Built on top of actions/scaleset, the official Go client library for GitHub Actions Runner Scale Sets.

Key components:

cmd/runner/          CLI entry point, commands (run, init, validate, status, doctor, version)
internal/
  config/            Configuration management with Viper (flags + TOML)
  backend/           RunnerBackend interface + Docker/Tart implementations
  scaler/            Implements listener.Scaler for runner lifecycle
  health/            Health check HTTP server
  versioncheck/      GitHub releases API client for update notifications and in-place binary updates

The RunnerBackend interface abstracts container/VM lifecycle:

  • DockerBackend — manages runner containers via Docker API
  • TartBackend — manages macOS VMs via Tart CLI (clone → run → exec → stop → delete)

The scaler implements three methods from the scaleset Scaler interface:

  • HandleDesiredRunnerCount — Scales up runners to match job demand
  • HandleJobStarted — Marks runners as busy
  • HandleJobCompleted — Removes finished runners

Upgrading from runscaler

The runscaler binary is now runner (start is a subcommand: runner run). After installing the new binary, run:

sudo runner migrate          # system-level install
runner migrate --user        # user-level install

migrate moves your config (/etc/runscaler/etc/runner), reinstalls the service under the new name, and removes the old docker volume. It is idempotent.
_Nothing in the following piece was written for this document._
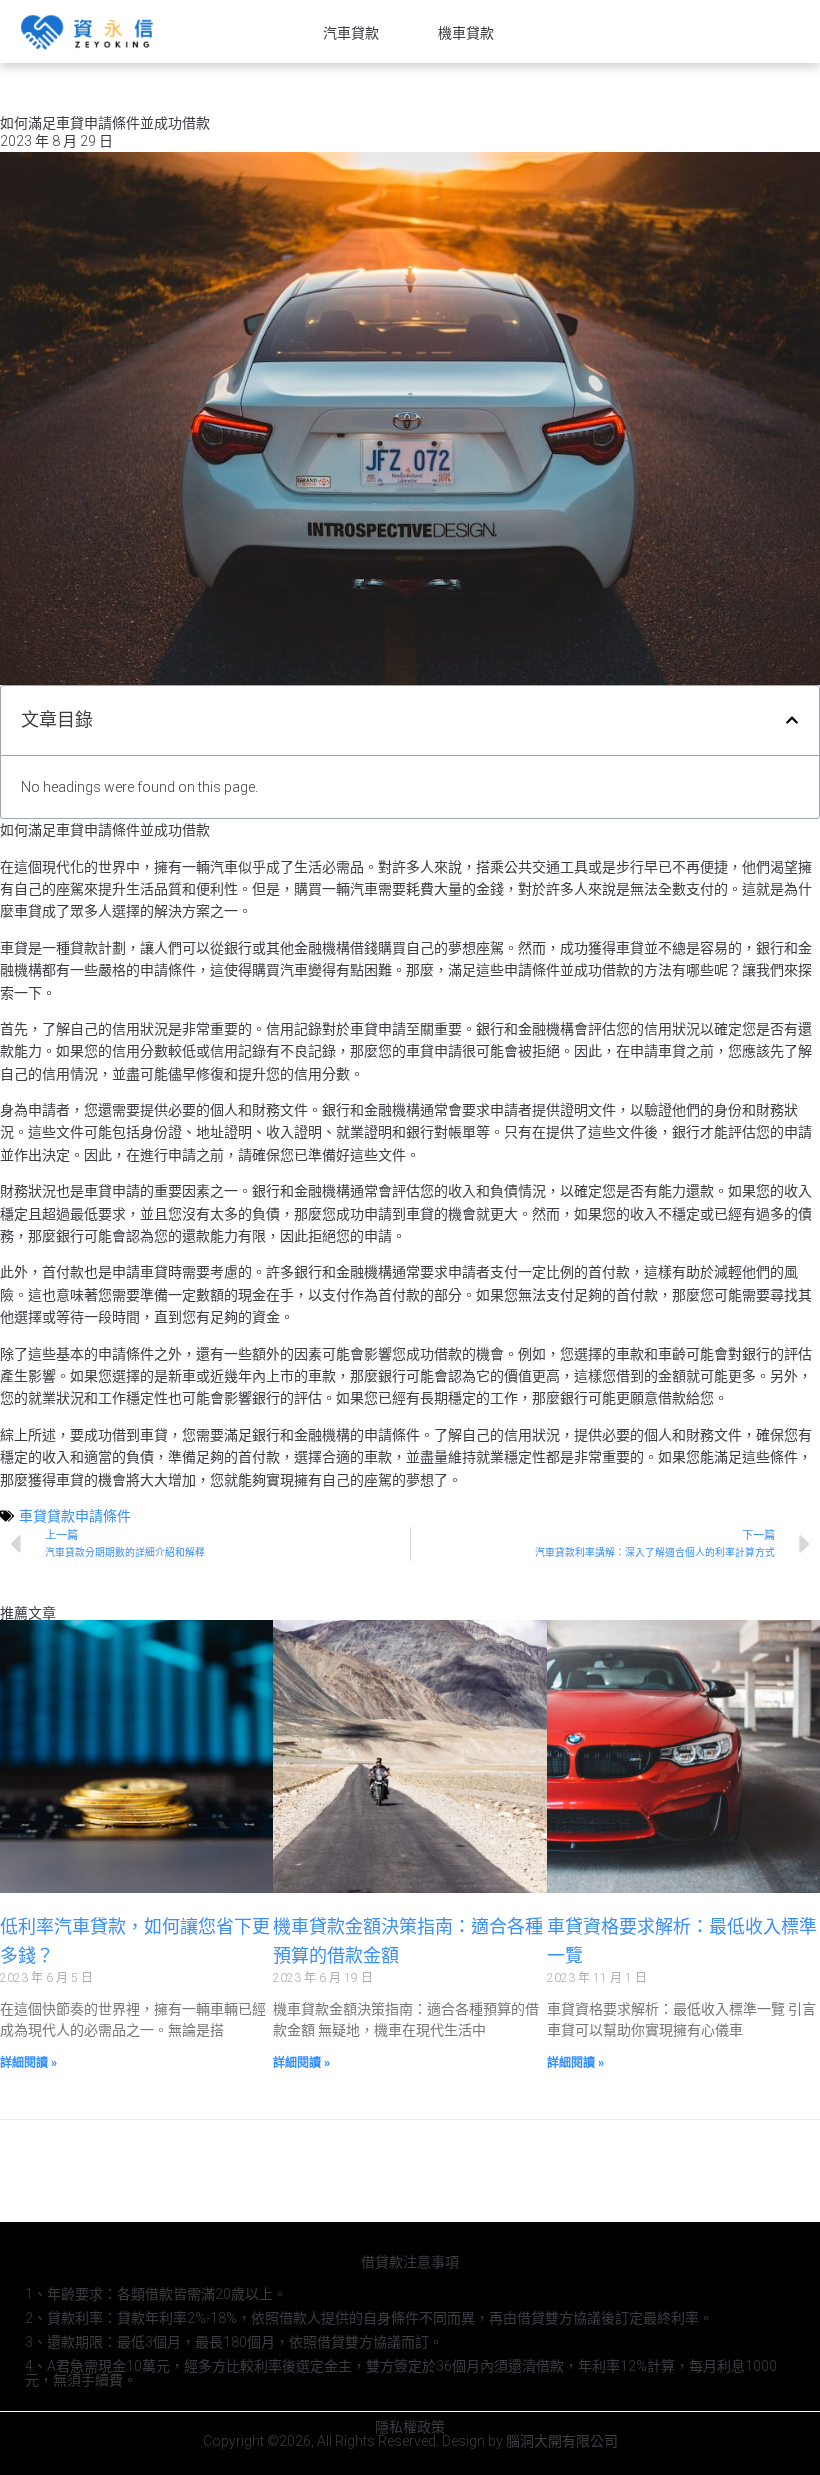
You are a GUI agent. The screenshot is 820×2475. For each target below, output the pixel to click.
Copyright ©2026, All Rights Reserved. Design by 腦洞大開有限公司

During the transition the old binary's runscaler update can still fetch this release (compat assets are published), a legacy /etc/runscaler/config.toml is still read (with a warning), and an old runscaler --config service invocation still starts (with a warning) — so nothing breaks before you migrate.

Manual alternative: uninstall the old service with the old binary, move the config, run sudo runner service install, and runner doctor --fix to clean the old volume.

License

MIT

About

Auto-scale GitHub Actions self-hosted runners as ephemeral Docker containers or macOS VMs. No Kubernetes required.